- Exercise
Check each line of the data below for the word "promocyjny". How many lines have it? Answer with the number alone.

- Given records
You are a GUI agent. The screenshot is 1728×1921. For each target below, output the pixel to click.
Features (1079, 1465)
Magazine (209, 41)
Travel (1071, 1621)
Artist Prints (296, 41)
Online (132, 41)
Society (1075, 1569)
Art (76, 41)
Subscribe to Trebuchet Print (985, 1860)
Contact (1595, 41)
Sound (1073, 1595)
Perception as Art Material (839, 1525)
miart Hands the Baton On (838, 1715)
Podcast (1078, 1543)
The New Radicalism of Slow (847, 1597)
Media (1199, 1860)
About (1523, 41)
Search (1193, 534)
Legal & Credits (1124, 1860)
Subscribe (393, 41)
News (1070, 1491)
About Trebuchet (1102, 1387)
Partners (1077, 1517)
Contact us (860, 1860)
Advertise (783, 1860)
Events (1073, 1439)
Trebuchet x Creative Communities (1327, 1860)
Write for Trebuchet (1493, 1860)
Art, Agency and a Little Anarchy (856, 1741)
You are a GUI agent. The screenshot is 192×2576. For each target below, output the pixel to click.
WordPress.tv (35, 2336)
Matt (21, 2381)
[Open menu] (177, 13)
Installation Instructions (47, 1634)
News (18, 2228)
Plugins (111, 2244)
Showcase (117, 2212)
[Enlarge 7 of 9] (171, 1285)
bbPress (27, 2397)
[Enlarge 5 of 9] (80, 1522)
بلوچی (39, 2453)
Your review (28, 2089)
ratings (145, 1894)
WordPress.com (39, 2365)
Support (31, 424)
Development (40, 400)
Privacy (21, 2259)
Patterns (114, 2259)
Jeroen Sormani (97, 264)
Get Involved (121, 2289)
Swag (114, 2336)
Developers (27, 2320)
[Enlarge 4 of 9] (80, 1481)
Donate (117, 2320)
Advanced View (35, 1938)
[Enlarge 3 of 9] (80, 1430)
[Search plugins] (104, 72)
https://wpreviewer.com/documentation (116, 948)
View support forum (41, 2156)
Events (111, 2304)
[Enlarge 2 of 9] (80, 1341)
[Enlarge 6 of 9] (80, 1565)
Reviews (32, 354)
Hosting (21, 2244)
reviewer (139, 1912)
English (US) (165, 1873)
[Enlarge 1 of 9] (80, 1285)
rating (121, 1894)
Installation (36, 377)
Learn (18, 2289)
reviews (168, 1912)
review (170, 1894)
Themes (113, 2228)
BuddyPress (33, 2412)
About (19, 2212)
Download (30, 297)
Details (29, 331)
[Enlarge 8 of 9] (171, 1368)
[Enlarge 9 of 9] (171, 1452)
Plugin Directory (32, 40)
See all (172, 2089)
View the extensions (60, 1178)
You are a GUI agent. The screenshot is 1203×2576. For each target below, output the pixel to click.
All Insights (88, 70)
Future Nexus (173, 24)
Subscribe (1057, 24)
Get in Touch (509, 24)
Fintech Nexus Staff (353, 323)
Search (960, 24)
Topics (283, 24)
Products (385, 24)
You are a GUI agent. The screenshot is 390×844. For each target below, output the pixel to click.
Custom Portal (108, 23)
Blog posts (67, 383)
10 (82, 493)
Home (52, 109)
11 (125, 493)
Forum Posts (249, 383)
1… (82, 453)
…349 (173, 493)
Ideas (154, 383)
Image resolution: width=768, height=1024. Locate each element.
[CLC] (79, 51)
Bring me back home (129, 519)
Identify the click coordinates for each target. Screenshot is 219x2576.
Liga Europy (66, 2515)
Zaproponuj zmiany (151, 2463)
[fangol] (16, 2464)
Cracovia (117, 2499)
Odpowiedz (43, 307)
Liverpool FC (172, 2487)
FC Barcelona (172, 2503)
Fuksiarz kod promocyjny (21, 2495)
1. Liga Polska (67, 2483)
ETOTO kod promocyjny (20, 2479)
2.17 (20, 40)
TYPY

- Answer for the task
2